Gib den Abschnitt aus dem Text über Boliviens erste Erdgasraffinerie unten wortgetreu wieder, der mit den Worten „Unter der gleißenden“ beginnt und mit „im Andenland überhaupt.“ endet.

Seite ▸
------

Bolivien eröffnet seine erste Erdgasraffinerie. Linksregierung will die ungesunde Weltmarktorientierung endlich hinter sich lassen

Von Benjamin Beutler *

Unter der gleißenden Tieflandsonne der Provinz Santa Cruz brachte Evo Morales die Hoffnungen der zwölf Millionen Einwohner Boliviens auf den Punkt: »Nach 180 Jahren beginnt die Industrialisierung«, verkündete der sozialistische Präsident in der vergangenen Woche vor Hunderten Zuschauern in Cabezas, einem kleinen Landkreis im bolivianischen Tiefland mit knapp 25000 Einwohnern. Morales feierte die Fertigstellung der esten industriellen Gasraffinerie im Andenland überhaupt.

Große Hoffnungen ruhen auf der »Raffinerie von Río Grande«. Zwischen Anden und Amazonas schlummern Südamerikas zweitgrößte Erdgasvorkommen. Bisher wurden diese jedoch unverarbeitet in die Nachbarländer exportiert. Bolivien subventionierte so den wirtschaftlichen Erfolg von Argentinien und Brasilien mit billiger Energie. Treibstoff und Flüssiggas. Um die eigene Wirtschaft am Laufen zu halten, mußte teuer reimportiert werden. Damit soll nun Schluß sein: Die an Bodenschätzen reiche, aber ansonsten bitterarme Volkswirtschaft will seine Energie ab jetzt selber herstellen.

------

Erfasste Daten ▸
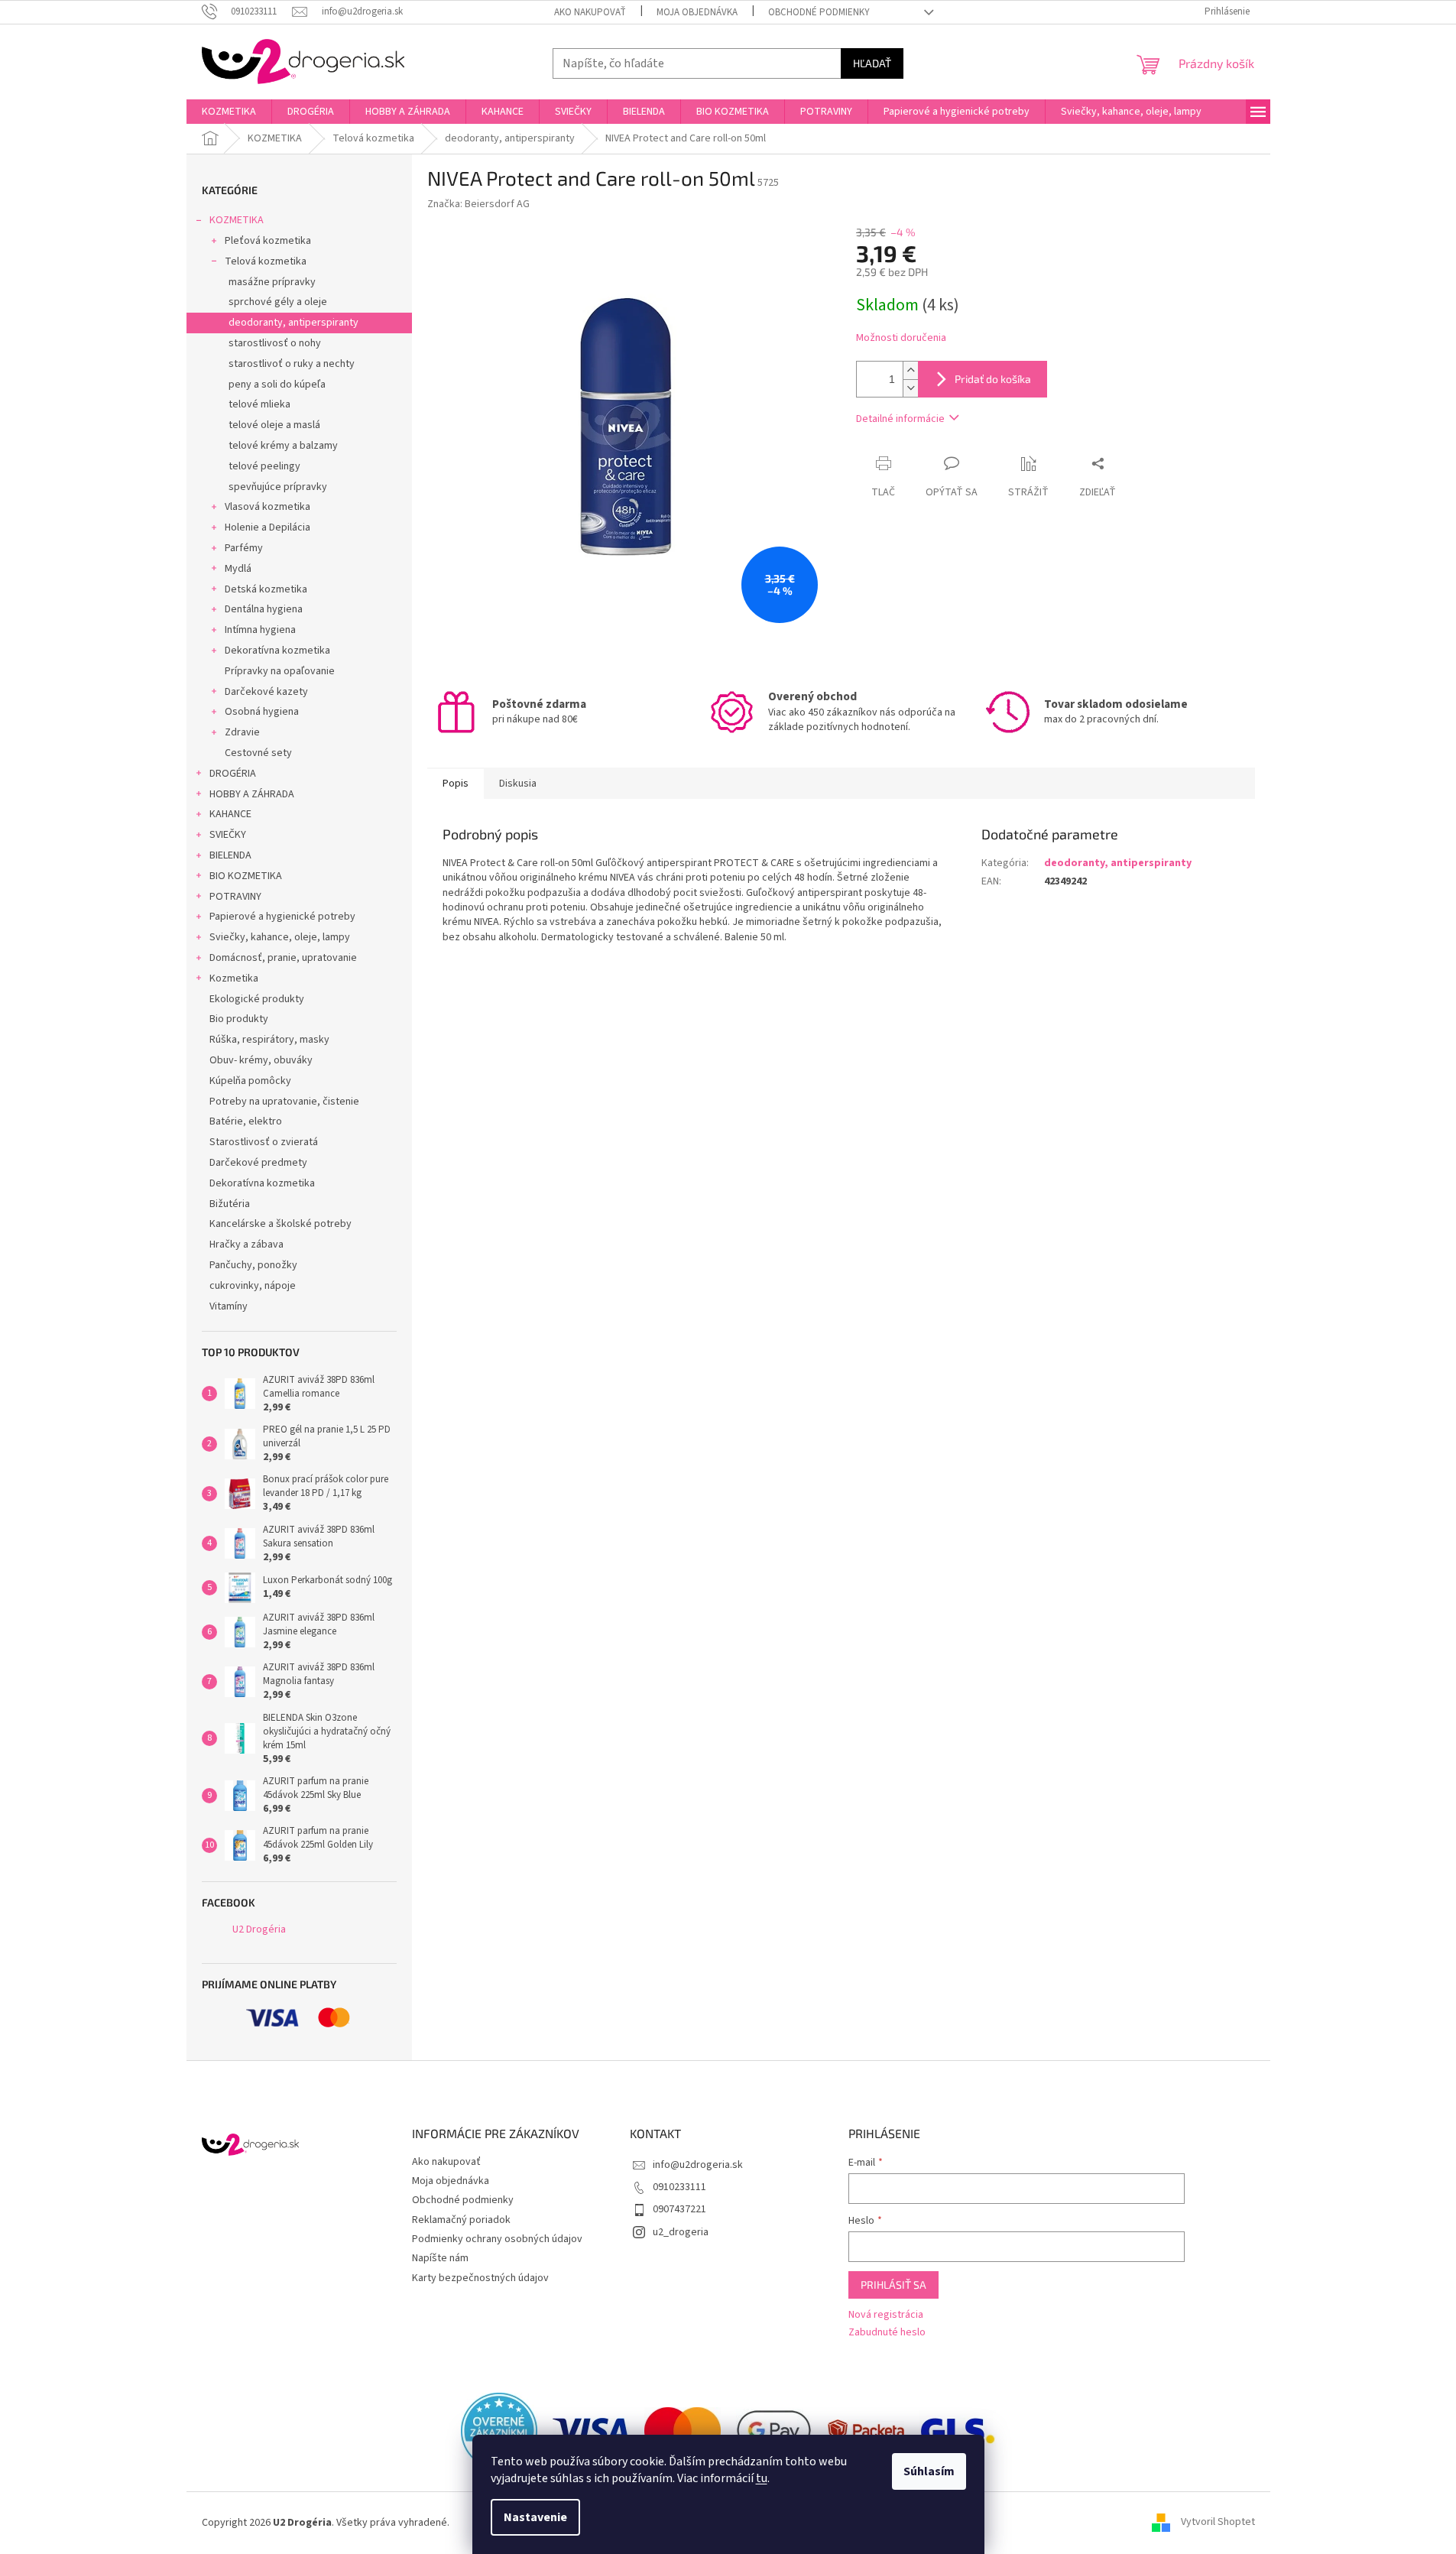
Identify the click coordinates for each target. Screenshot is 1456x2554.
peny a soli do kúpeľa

------

Lösung der Aufgabe ▸
Unter der gleißenden Tieflandsonne der Provinz Santa Cruz brachte Evo Morales die Hoffnungen der zwölf Millionen Einwohner Boliviens auf den Punkt: »Nach 180 Jahren beginnt die Industrialisierung«, verkündete der sozialistische Präsident in der vergangenen Woche vor Hunderten Zuschauern in Cabezas, einem kleinen Landkreis im bolivianischen Tiefland mit knapp 25000 Einwohnern. Morales feierte die Fertigstellung der esten industriellen Gasraffinerie im Andenland überhaupt.